**Prompt:** Each entry below is to be duplicated precisely.

═══ Dataset content ═══

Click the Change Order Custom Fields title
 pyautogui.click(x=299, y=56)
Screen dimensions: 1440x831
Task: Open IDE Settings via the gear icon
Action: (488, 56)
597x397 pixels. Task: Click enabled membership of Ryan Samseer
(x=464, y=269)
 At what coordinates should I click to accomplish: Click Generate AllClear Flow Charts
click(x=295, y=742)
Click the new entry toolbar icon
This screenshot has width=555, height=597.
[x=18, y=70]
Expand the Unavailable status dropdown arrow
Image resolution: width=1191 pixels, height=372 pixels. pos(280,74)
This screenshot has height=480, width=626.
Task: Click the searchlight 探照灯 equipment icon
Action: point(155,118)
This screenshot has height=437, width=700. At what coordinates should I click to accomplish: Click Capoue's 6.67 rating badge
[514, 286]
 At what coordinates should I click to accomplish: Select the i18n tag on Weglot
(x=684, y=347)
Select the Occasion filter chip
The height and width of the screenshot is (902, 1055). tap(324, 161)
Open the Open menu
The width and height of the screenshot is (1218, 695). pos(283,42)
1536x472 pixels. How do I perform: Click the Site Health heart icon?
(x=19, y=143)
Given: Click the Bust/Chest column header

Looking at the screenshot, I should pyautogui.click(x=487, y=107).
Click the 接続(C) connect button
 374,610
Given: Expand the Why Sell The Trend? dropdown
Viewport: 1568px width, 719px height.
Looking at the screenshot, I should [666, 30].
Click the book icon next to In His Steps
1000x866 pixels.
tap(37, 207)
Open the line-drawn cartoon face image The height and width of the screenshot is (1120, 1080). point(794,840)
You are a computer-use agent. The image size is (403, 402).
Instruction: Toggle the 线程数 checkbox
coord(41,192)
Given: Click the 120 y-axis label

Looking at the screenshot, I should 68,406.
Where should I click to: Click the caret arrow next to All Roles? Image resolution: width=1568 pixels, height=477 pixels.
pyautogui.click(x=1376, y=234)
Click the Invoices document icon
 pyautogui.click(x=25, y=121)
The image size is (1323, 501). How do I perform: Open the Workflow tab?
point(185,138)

═══

**Task response:**
Click the Change Order Custom Fields title
 pyautogui.click(x=299, y=56)
Screen dimensions: 1440x831
Task: Open IDE Settings via the gear icon
Action: (488, 56)
597x397 pixels. Task: Click enabled membership of Ryan Samseer
(x=464, y=269)
 At what coordinates should I click to accomplish: Click Generate AllClear Flow Charts
click(x=295, y=742)
Click the new entry toolbar icon
This screenshot has width=555, height=597.
[x=18, y=70]
Expand the Unavailable status dropdown arrow
Image resolution: width=1191 pixels, height=372 pixels. pos(280,74)
This screenshot has height=480, width=626.
Task: Click the searchlight 探照灯 equipment icon
Action: point(155,118)
This screenshot has height=437, width=700. At what coordinates should I click to accomplish: Click Capoue's 6.67 rating badge
[514, 286]
 At what coordinates should I click to accomplish: Select the i18n tag on Weglot
(x=684, y=347)
Select the Occasion filter chip
The height and width of the screenshot is (902, 1055). tap(324, 161)
Open the Open menu
The width and height of the screenshot is (1218, 695). pos(283,42)
1536x472 pixels. How do I perform: Click the Site Health heart icon?
(x=19, y=143)
Given: Click the Bust/Chest column header

Looking at the screenshot, I should pyautogui.click(x=487, y=107).
Click the 接続(C) connect button
 374,610
Given: Expand the Why Sell The Trend? dropdown
Viewport: 1568px width, 719px height.
Looking at the screenshot, I should [666, 30].
Click the book icon next to In His Steps
1000x866 pixels.
tap(37, 207)
Open the line-drawn cartoon face image The height and width of the screenshot is (1120, 1080). point(794,840)
You are a computer-use agent. The image size is (403, 402).
Instruction: Toggle the 线程数 checkbox
coord(41,192)
Given: Click the 120 y-axis label

Looking at the screenshot, I should 68,406.
Where should I click to: Click the caret arrow next to All Roles? Image resolution: width=1568 pixels, height=477 pixels.
pyautogui.click(x=1376, y=234)
Click the Invoices document icon
 pyautogui.click(x=25, y=121)
The image size is (1323, 501). How do I perform: Open the Workflow tab?
point(185,138)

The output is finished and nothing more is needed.